** Brief **
Word for word, give the records again, dropping any picture they hold.

** Data for this task **
---*---
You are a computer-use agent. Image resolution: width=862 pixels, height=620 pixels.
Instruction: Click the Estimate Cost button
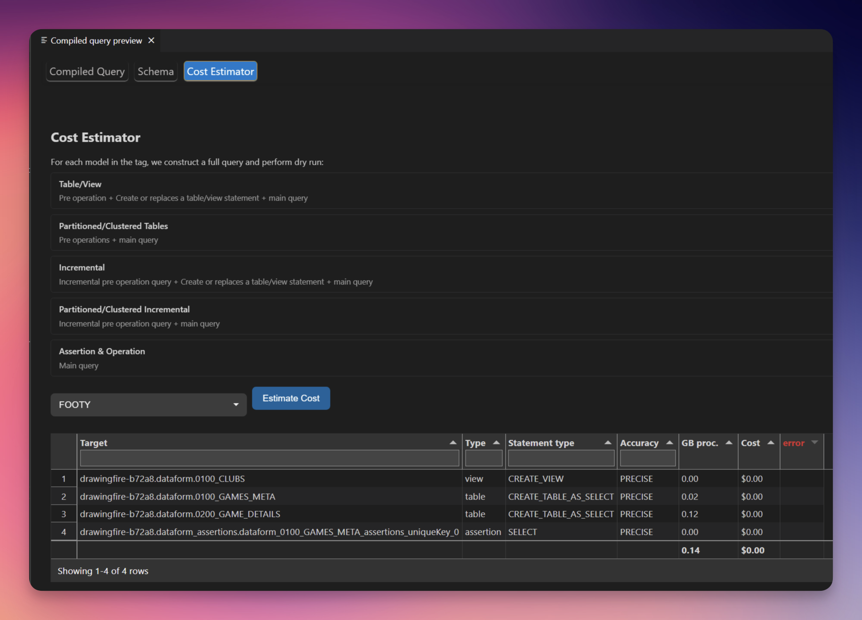point(290,398)
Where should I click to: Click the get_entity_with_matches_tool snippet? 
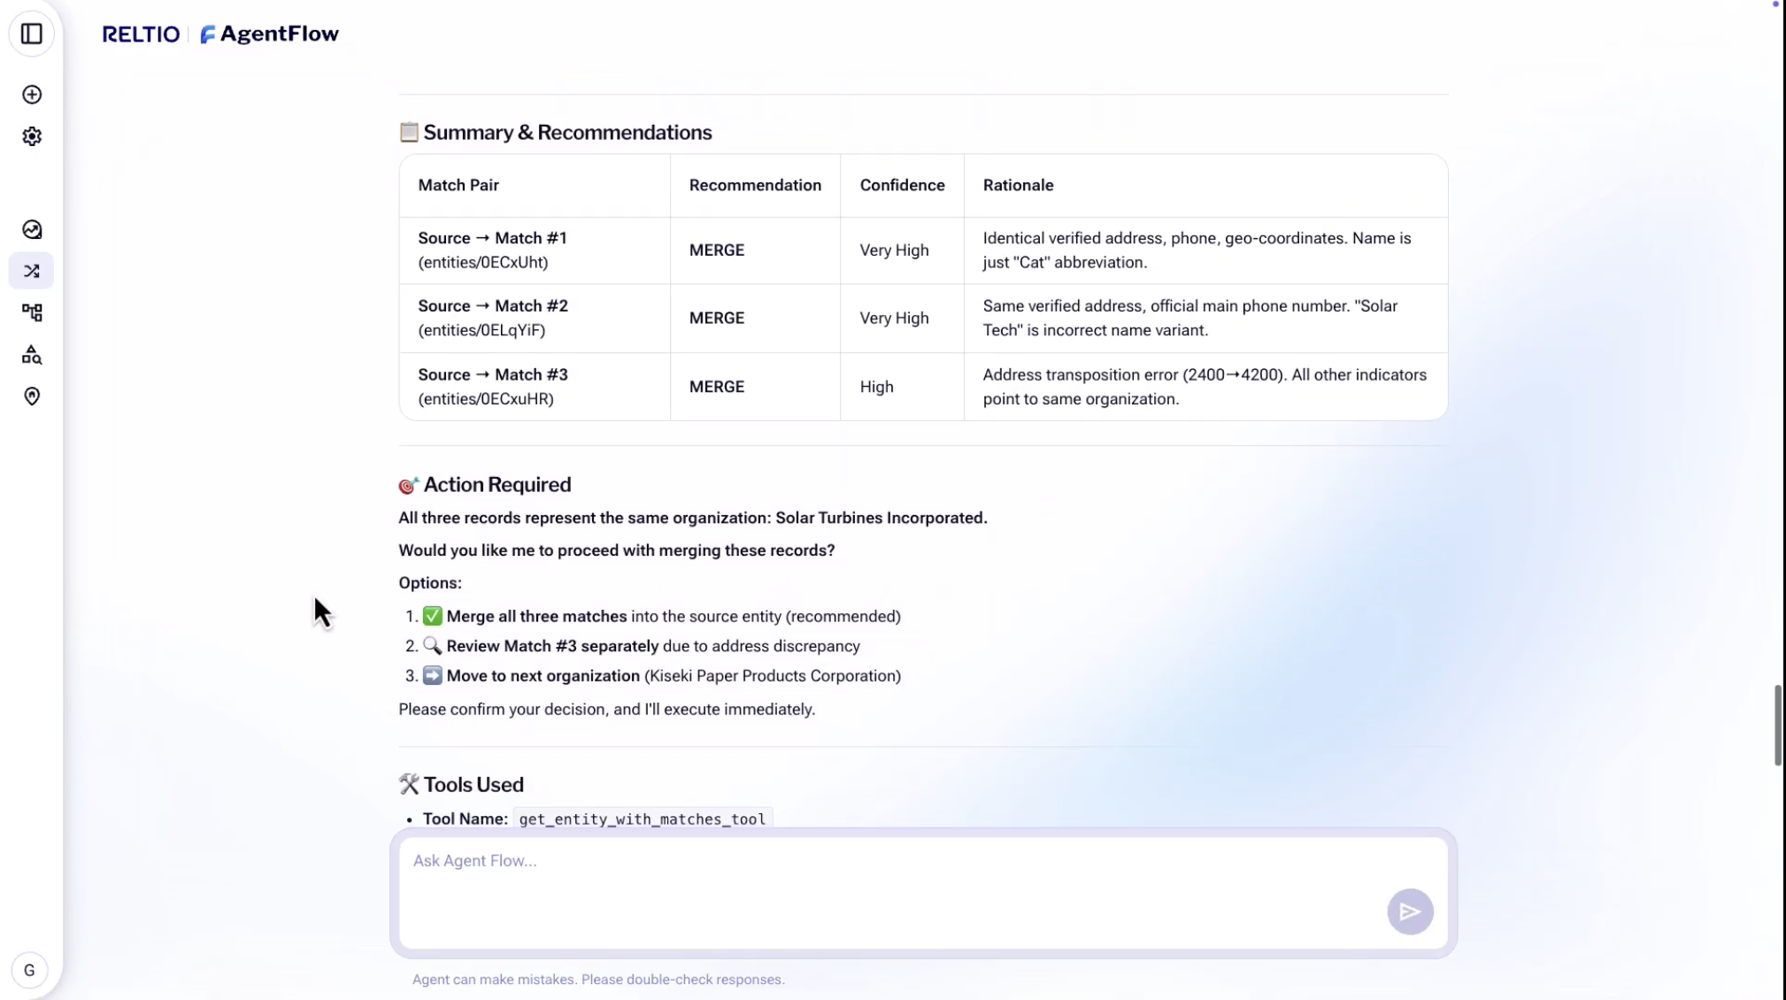tap(643, 819)
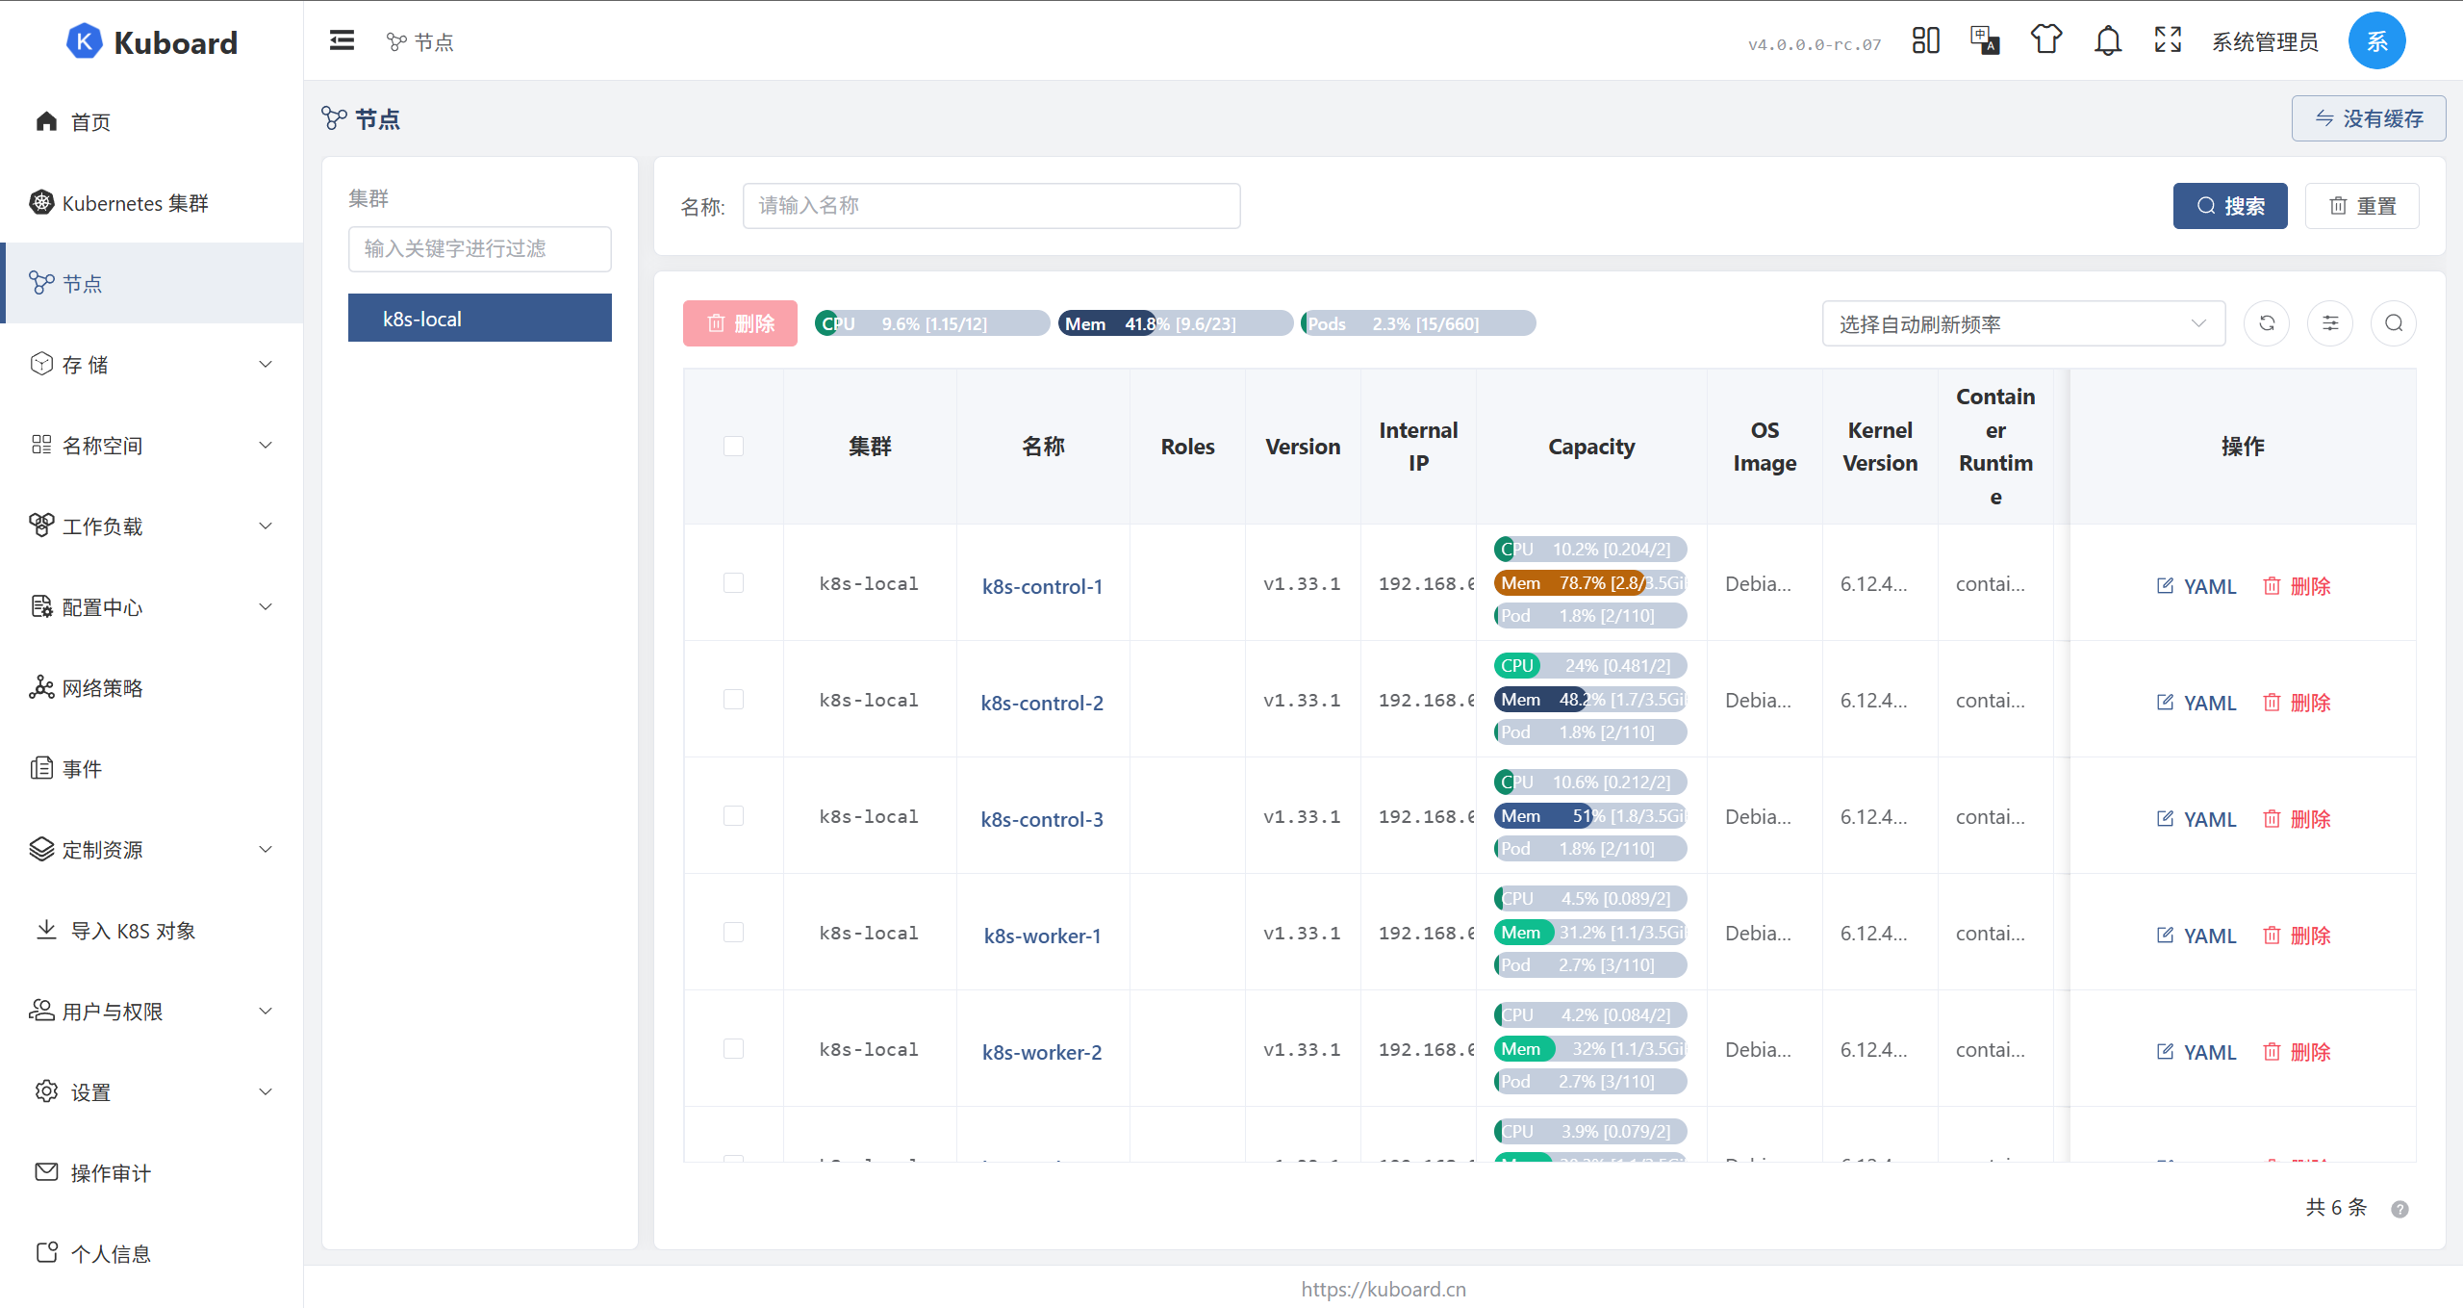Viewport: 2463px width, 1308px height.
Task: Open the theme shirt icon
Action: coord(2046,40)
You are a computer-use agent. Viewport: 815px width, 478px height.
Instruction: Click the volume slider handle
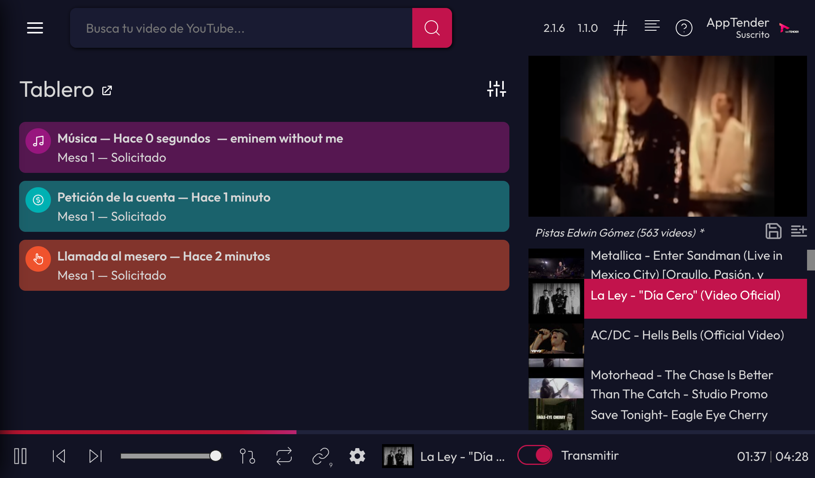coord(215,456)
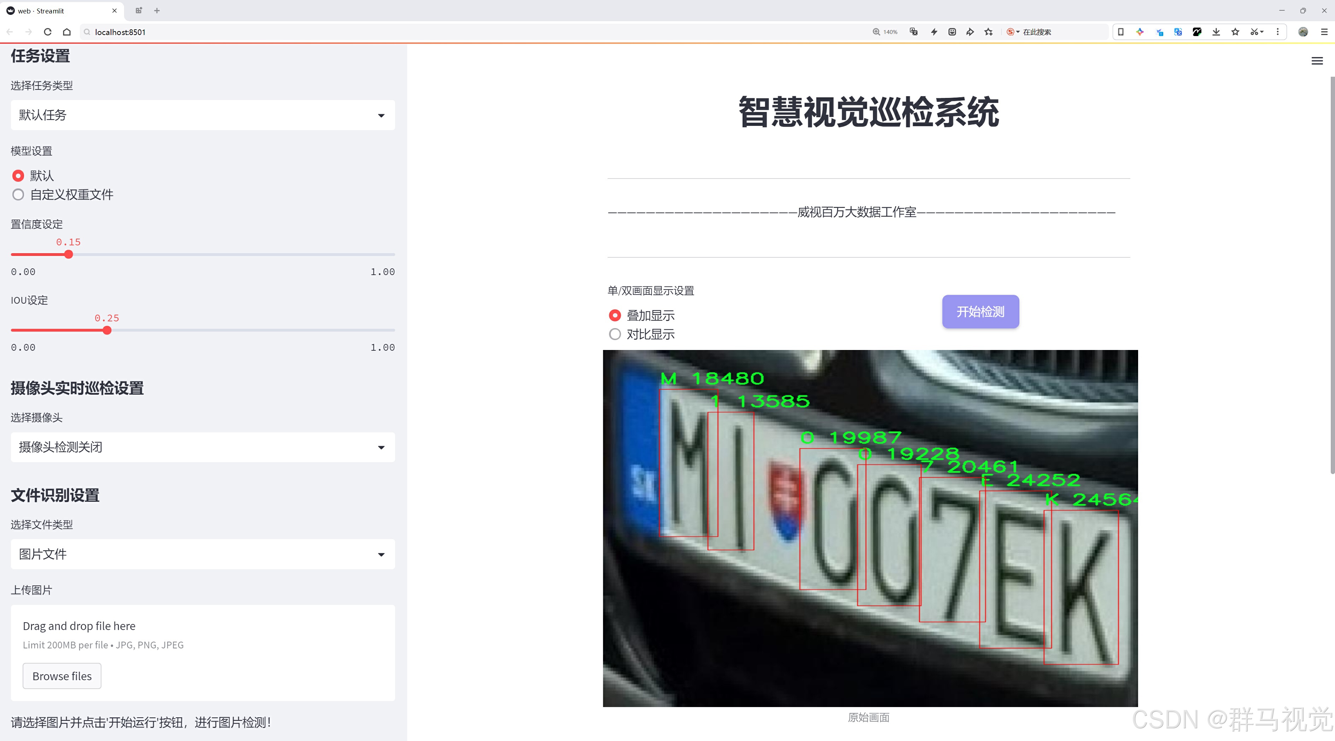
---*---
** Output of the task **
You are a computer-use agent. Image resolution: width=862 pixels, height=620 pixels.
Instruction: Click the Estimate Cost button
point(290,398)
Where should I click to: Click the get_entity_with_matches_tool snippet? 
tap(643, 819)
Viewport: 2463px width, 1308px height.
Task: Open the theme shirt icon
Action: coord(2046,40)
You are a computer-use agent. Viewport: 815px width, 478px height.
Instruction: Click the volume slider handle
coord(215,456)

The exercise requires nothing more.